Рассказ о несчастной любви

В Ленинграде, на Васильевском острове, на Второй линии, жила бедная девушка с большими голубыми глазами. Звали ее Клотильдой.

Девушка любила читать Шиллера в подлиннике, мечтать, сидя на парапете невской набережной, и есть за обедом непрожаренный бифштекс.

Но девушка была бедна. Шиллера было очень много, а мяса совсем не было. Поэтому, а еще и потому, что ночи были белые, Клотильда влюбилась. Человек, поразивший ее своей красотой, был скульптором. Мастерская его помещалась у Новой Голландии[378].

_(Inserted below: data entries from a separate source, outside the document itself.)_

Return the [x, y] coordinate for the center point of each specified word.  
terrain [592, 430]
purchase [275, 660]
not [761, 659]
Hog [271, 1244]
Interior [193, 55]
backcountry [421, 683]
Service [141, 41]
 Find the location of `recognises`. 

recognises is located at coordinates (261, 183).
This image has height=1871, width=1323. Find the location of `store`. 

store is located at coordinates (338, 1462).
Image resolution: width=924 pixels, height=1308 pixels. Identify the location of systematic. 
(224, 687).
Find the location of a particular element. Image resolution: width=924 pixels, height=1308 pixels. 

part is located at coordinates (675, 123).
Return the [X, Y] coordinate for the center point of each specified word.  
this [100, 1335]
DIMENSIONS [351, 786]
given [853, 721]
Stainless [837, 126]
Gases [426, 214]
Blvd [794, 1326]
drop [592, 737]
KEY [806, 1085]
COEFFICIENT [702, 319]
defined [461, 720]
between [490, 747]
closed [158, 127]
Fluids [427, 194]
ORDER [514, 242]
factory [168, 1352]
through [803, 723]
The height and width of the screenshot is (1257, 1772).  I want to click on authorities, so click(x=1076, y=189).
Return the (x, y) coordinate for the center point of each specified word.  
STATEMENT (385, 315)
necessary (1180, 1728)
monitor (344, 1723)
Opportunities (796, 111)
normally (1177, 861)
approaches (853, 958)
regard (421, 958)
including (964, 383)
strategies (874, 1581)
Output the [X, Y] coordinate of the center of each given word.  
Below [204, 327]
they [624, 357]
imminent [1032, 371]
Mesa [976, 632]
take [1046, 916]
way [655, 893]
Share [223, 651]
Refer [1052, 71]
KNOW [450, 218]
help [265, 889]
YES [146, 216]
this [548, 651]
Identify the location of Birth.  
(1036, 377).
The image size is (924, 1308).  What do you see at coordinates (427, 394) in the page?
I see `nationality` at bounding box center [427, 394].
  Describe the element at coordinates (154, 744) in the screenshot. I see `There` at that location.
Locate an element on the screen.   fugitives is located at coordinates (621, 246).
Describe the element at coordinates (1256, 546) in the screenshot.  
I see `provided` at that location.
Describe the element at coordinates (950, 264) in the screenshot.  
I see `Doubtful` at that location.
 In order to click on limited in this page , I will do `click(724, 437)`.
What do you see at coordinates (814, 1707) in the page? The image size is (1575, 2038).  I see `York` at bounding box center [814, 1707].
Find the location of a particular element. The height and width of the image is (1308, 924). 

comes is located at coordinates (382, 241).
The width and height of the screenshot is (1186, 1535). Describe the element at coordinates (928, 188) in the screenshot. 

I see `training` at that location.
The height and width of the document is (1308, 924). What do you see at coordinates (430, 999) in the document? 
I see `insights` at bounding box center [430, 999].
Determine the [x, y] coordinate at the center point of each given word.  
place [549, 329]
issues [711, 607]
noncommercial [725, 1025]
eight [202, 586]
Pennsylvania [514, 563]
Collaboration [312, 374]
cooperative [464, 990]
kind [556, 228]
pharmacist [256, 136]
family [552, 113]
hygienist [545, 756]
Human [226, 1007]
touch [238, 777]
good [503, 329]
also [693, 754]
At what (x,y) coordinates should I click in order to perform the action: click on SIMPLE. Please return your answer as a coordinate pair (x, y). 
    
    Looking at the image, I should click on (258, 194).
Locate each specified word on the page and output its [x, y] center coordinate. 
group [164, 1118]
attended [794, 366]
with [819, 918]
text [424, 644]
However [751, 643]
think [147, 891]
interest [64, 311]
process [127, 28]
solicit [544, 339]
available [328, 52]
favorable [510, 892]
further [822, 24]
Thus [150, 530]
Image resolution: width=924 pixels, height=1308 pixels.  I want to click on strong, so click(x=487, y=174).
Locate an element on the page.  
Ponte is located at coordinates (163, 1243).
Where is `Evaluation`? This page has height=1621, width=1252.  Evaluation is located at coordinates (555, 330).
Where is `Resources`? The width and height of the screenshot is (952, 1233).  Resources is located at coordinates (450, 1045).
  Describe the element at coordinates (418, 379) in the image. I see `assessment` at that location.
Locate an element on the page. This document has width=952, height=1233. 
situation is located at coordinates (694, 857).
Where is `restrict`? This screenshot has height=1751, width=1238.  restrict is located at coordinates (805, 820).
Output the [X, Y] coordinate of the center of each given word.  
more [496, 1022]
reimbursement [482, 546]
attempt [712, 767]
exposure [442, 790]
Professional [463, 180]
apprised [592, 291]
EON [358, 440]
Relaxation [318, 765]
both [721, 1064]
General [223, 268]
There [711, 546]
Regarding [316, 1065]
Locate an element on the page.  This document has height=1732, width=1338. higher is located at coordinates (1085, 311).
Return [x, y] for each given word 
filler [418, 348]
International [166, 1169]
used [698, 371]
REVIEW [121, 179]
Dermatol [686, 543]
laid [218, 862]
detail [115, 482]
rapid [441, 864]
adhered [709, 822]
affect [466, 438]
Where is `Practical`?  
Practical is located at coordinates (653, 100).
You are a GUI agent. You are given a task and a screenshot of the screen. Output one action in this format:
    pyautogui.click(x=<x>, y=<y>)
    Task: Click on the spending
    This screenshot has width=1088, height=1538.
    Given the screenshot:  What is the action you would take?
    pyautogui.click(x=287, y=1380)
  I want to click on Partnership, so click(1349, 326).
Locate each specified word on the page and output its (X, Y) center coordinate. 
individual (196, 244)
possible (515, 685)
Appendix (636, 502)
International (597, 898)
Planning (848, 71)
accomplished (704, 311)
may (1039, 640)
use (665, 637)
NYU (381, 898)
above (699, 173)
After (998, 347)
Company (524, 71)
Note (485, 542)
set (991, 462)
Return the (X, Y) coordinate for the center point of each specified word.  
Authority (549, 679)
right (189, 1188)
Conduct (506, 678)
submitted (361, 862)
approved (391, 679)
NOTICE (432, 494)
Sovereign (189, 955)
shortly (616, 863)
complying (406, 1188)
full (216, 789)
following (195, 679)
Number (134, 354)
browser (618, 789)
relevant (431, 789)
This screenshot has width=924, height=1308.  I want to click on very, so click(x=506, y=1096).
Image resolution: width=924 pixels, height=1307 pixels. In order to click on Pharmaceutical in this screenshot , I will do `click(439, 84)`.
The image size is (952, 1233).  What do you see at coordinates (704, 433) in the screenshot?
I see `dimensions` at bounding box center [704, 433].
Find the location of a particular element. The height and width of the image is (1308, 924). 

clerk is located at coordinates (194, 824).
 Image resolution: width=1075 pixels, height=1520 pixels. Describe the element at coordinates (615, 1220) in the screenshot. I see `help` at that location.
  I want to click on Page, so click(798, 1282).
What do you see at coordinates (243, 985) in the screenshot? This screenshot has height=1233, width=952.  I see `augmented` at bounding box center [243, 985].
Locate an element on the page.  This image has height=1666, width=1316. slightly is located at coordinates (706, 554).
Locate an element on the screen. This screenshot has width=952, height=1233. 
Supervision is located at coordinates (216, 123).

Сидя на подоконнике, молодые люди смотрели в черный канал и целовались. В канале плавали звезды, а может быть, и гондолы. Так, по крайней мере, казалось Клотильде.

— Посмотри, Вася, — говорила девушка, — это Венеция! Зеленая заря светит позади черно-мраморного замка.

Вася не снимал своей руки с плеча девушки. Зеленое небо розовело, потом желтело, а влюбленные все не покидали подоконника.

— Скажи, Вася, — говорила Клотильда, — искусство вечно?

— Вечно, — отвечал Вася, — человек умирает, меняется климат, появляются новые планеты, гибнут династии, но искусство неколебимо. Оно вечно.

— Да, — говорила девушка, — Микель-Анджело…

— Да, — повторял Вася, вдыхая запах ее волос, — Пракситель!..

— Канова!..

— Бенвенуто Челлини!..

И опять кочевали по небу звезды, тонули в воде канала и туберкулезно светили к утру.